The client does not know if the server processed the request. Idempotency lets it retry safely.
Why It Matters
Retries are everywhere:
- Double-clicks
- Mobile clients losing responses
- Load balancers replaying connections
- Queue workers timing out and trying again
- Webhooks delivered twice
POST creates things. Call it twice, you often get two things.
That is the gap idempotency fills.
How It Works
The client sends one key per intended operation:
POST /orders
Idempotency-Key: checkout-cart-15-abc123
{"cart_id": 15, "shipping": "standard"}
The server stores the result keyed by that header. A retry with the same key and same body gets the same response — no second order.
Same key, different body? Reject it. That is not a retry. That is a mistake.
Same key + same payload → replay stored response
Same key + diff payload → 422 error
No key (when required) → 400 error
Two requests at once → one runs, other waits or gets 409
A Simple Implementation
Middleware checks the key before the handler runs.
import hashlib
import json
from fastapi import Request, Response
from fastapi.responses import JSONResponse
from redis import Redis
redis = Redis.from_url("redis://localhost:6379/0")

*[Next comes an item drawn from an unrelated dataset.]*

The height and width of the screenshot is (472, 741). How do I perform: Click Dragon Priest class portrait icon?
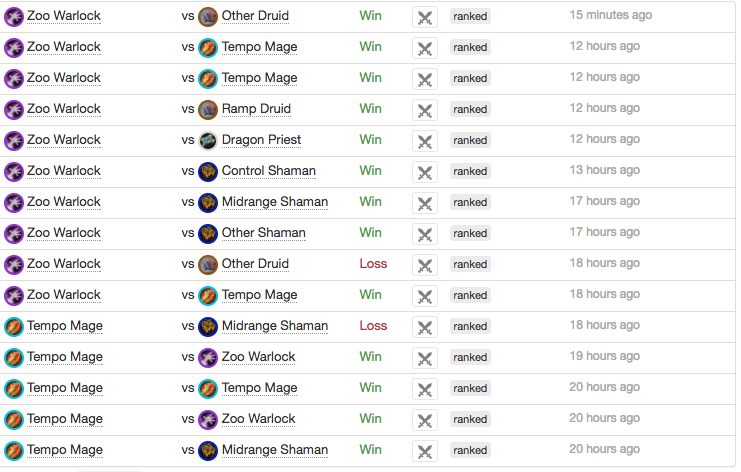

async def idempotency_middleware(request: Request, call_next):
if request.method not in ("POST", "PUT", "PATCH"):
return await call_next(request)
key = request.headers.get("Idempotency-Key")
if not key:
return JSONResponse({"error": "Missing Idempotency-Key"}, status_code=400)
user_id = request.state.user.id
storage_key = f"idempotency:{user_id}:{key}"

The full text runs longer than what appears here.